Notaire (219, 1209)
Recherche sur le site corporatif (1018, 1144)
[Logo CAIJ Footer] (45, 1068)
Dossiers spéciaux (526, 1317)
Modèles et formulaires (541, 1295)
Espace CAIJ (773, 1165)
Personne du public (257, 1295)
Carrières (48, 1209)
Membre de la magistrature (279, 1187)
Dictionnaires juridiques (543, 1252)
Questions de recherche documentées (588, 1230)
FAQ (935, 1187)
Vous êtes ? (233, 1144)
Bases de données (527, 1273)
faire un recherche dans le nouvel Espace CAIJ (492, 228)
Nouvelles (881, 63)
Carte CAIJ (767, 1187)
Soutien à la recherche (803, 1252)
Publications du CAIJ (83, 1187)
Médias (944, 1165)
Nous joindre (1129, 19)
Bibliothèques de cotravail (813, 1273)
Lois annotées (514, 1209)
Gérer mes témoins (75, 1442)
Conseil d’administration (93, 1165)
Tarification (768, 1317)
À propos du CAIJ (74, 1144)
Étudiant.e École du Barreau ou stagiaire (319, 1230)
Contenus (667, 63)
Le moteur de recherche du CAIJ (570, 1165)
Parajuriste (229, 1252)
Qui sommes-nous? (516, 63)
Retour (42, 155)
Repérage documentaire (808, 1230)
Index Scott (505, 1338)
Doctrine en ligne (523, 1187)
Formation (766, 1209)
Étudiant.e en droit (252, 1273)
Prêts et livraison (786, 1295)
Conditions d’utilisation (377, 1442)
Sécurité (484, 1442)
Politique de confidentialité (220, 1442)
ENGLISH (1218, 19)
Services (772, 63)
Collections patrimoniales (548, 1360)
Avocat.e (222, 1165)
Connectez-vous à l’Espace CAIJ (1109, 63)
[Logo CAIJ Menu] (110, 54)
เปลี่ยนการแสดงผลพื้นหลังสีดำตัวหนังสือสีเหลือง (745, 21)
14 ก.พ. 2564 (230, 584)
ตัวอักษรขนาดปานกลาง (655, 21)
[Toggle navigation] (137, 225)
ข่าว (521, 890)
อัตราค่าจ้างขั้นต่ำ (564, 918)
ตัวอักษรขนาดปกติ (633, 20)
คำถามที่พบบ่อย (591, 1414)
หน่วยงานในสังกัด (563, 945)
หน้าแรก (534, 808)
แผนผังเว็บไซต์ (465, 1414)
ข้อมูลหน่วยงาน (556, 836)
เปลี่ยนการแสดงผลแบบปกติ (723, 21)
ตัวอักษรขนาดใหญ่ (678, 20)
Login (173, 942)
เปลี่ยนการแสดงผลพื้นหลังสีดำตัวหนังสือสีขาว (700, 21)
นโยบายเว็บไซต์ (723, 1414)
*-*-*
• **What the exercise asks**:
Copy out each of the records above word for word, keeping them in their original order.

• **Expected output**:
Notaire (219, 1209)
Recherche sur le site corporatif (1018, 1144)
[Logo CAIJ Footer] (45, 1068)
Dossiers spéciaux (526, 1317)
Modèles et formulaires (541, 1295)
Espace CAIJ (773, 1165)
Personne du public (257, 1295)
Carrières (48, 1209)
Membre de la magistrature (279, 1187)
Dictionnaires juridiques (543, 1252)
Questions de recherche documentées (588, 1230)
FAQ (935, 1187)
Vous êtes ? (233, 1144)
Bases de données (527, 1273)
faire un recherche dans le nouvel Espace CAIJ (492, 228)
Nouvelles (881, 63)
Carte CAIJ (767, 1187)
Soutien à la recherche (803, 1252)
Publications du CAIJ (83, 1187)
Médias (944, 1165)
Nous joindre (1129, 19)
Bibliothèques de cotravail (813, 1273)
Lois annotées (514, 1209)
Gérer mes témoins (75, 1442)
Conseil d’administration (93, 1165)
Tarification (768, 1317)
À propos du CAIJ (74, 1144)
Étudiant.e École du Barreau ou stagiaire (319, 1230)
Contenus (667, 63)
Le moteur de recherche du CAIJ (570, 1165)
Parajuriste (229, 1252)
Qui sommes-nous? (516, 63)
Retour (42, 155)
Repérage documentaire (808, 1230)
Index Scott (505, 1338)
Doctrine en ligne (523, 1187)
Formation (766, 1209)
Étudiant.e en droit (252, 1273)
Prêts et livraison (786, 1295)
Conditions d’utilisation (377, 1442)
Sécurité (484, 1442)
Politique de confidentialité (220, 1442)
ENGLISH (1218, 19)
Services (772, 63)
Collections patrimoniales (548, 1360)
Avocat.e (222, 1165)
Connectez-vous à l’Espace CAIJ (1109, 63)
[Logo CAIJ Menu] (110, 54)
เปลี่ยนการแสดงผลพื้นหลังสีดำตัวหนังสือสีเหลือง (745, 21)
14 ก.พ. 2564 (230, 584)
ตัวอักษรขนาดปานกลาง (655, 21)
[Toggle navigation] (137, 225)
ข่าว (521, 890)
อัตราค่าจ้างขั้นต่ำ (564, 918)
ตัวอักษรขนาดปกติ (633, 20)
คำถามที่พบบ่อย (591, 1414)
หน่วยงานในสังกัด (563, 945)
หน้าแรก (534, 808)
แผนผังเว็บไซต์ (465, 1414)
ข้อมูลหน่วยงาน (556, 836)
เปลี่ยนการแสดงผลแบบปกติ (723, 21)
ตัวอักษรขนาดใหญ่ (678, 20)
Login (173, 942)
เปลี่ยนการแสดงผลพื้นหลังสีดำตัวหนังสือสีขาว (700, 21)
นโยบายเว็บไซต์ (723, 1414)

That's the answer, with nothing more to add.